Today’s dirty diapers, disposable coffee cups and meal packaging could soon power the airplanes we fly. Turning trash into fuel may seem like a fantasy from “Back to the Future,” but British Airways is one step closer to making it a reality.
The airline announced submission of plans for a state-of-the-art plant that would convert everyday, non-recyclable waste into cleaner-burning, sustainable aviation fuel. British Airways called it an “important step in the reduction of the airline’s carbon emissions towards the industry targets of carbon-neutral growth from 2020 and a 50% reduction by 2050 from 2005 levels.”
Fighting Greenhouse Gas
The renewable fuel is expected to reduce net greenhouse gases by 70% compared to the fossil fuel equivalent. That’s like taking 40,000 cars off the road each year!
British Airways said a 90% reduction in soot from aircraft engine exhausts and almost 100% reduction in sulfur oxides are anticipated. The technology also offers a lower emissions route to process UK waste than incineration or landfill.
“The submission of the planning application marks a major milestone in this project, and we are delighted with the progress being made,” said British Airways Chairman and CEO Alex Cruz. “Sustainable fuels can be a game-changer for aviation which will help power our aircraft for years to come. This development is an important step in the reduction of our carbon emissions and meeting the industry targets of carbon-neutral growth from 2020, and a 50% in CO2 reduction by 2050 from 2005 levels.

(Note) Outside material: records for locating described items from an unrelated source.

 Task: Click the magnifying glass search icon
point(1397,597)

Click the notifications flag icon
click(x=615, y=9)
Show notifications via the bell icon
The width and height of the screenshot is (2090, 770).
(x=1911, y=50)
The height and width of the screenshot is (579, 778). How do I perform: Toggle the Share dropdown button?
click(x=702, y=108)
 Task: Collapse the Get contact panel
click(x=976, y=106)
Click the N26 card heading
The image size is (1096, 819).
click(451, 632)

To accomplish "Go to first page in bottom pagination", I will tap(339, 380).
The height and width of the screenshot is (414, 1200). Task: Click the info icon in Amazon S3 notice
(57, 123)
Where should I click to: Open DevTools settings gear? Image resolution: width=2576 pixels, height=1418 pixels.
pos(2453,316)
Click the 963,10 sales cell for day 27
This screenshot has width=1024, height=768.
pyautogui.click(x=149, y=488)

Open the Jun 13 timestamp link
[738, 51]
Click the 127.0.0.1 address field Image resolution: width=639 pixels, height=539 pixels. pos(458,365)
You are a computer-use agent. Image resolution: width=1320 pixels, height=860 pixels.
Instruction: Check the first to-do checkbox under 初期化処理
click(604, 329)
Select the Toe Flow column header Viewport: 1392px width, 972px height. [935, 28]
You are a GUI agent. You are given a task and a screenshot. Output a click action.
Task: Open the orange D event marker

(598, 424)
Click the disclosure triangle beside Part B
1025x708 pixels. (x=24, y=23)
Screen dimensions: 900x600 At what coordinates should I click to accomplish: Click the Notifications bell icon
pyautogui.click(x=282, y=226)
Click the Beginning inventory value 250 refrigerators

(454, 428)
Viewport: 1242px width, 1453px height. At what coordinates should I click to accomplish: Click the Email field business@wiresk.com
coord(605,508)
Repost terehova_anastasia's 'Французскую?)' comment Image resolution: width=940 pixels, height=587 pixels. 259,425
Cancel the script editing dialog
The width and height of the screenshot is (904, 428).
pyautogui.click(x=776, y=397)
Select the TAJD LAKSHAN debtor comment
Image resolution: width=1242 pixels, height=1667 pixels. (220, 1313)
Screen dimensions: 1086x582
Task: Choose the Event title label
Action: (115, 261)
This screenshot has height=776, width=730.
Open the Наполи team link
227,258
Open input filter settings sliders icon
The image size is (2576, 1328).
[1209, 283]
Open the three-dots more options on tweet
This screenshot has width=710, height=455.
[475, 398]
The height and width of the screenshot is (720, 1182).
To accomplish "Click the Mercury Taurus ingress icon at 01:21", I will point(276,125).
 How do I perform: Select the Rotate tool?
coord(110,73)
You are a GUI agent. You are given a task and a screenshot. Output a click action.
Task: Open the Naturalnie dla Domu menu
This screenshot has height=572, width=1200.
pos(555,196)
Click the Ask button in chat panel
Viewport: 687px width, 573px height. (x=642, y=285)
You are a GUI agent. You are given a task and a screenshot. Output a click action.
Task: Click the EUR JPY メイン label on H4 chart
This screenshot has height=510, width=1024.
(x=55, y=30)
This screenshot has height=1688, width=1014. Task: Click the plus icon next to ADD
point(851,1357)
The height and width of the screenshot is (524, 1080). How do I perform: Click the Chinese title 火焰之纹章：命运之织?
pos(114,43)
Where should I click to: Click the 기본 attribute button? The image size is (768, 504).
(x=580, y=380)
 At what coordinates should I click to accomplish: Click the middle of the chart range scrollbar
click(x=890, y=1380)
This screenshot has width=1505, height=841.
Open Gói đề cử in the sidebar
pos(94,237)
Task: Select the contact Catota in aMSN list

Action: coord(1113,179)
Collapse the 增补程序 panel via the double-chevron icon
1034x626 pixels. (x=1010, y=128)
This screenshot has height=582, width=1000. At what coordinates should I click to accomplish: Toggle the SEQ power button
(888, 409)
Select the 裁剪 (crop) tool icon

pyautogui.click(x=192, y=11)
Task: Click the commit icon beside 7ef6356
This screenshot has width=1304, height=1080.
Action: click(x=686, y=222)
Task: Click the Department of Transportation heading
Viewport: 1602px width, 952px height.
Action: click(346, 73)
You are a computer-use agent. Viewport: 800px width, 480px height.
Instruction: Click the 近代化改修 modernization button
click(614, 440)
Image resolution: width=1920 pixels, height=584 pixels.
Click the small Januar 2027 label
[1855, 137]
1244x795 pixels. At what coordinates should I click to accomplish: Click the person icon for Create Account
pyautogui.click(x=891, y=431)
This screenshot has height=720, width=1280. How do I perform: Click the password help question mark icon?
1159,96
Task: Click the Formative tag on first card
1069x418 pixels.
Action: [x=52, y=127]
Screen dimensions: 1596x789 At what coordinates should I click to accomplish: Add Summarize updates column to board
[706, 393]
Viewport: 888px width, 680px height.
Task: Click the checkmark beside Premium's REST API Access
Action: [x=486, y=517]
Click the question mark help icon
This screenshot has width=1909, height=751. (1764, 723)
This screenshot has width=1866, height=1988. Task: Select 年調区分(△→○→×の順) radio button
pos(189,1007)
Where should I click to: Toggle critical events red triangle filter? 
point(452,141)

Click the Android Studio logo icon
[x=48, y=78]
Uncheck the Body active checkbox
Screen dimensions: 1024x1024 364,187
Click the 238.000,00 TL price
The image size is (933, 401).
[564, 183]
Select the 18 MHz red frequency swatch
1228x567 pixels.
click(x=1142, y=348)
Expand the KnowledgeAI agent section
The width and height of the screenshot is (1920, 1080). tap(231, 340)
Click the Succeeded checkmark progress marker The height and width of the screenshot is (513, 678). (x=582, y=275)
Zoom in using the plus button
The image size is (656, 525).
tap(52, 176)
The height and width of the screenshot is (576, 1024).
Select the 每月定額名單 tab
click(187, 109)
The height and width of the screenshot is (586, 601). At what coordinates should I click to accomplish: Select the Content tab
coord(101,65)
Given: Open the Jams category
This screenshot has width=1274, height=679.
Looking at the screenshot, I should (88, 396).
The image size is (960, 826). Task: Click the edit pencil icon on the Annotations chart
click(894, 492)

It also brings the UK another step closer to becoming a global leader in sustainable aviation fuels.”
The airline is also calling for a dedicated Office for Sustainable Aviation Fuels to provide the coordination necessary to progress development in the technology and improve fuel supply and resilience.
A Leader in Waste to Fuels
British Airways has been the leader in the development of the waste to fuels pathway since 2010. The airline led the conversation with the UK Government to get waste-based fuels included in the RTFO (Renewable Transport Fuels Obligation) in the UK, which was achieved in 2018.
The airline’s collaboration with Velocys was first announced in September 2017. It’s part of the airline’s plans to develop long-term, sustainable fuel options and find solutions to help reduce aviation emissions, which contribute 2% of CO2 emissions globally.
Cleaner Air and More Jobs
The plan was submitted by Altalto Immingham Limited, a subsidiary of renewable fuels company Velocys and a collaboration with British Airways and Shell. The site will be developed in North East Lincolnshire near the Humber Estuary.
The development is expected to bring hundreds of millions of pounds of investment, hundreds of construction jobs and approximately 130 permanent jobs to the region.
Subject to planning and funding decisions, the plant is due to begin construction in 2021. Production of commercial volumes of Sustainable Aviation Fuel will begin in 2024.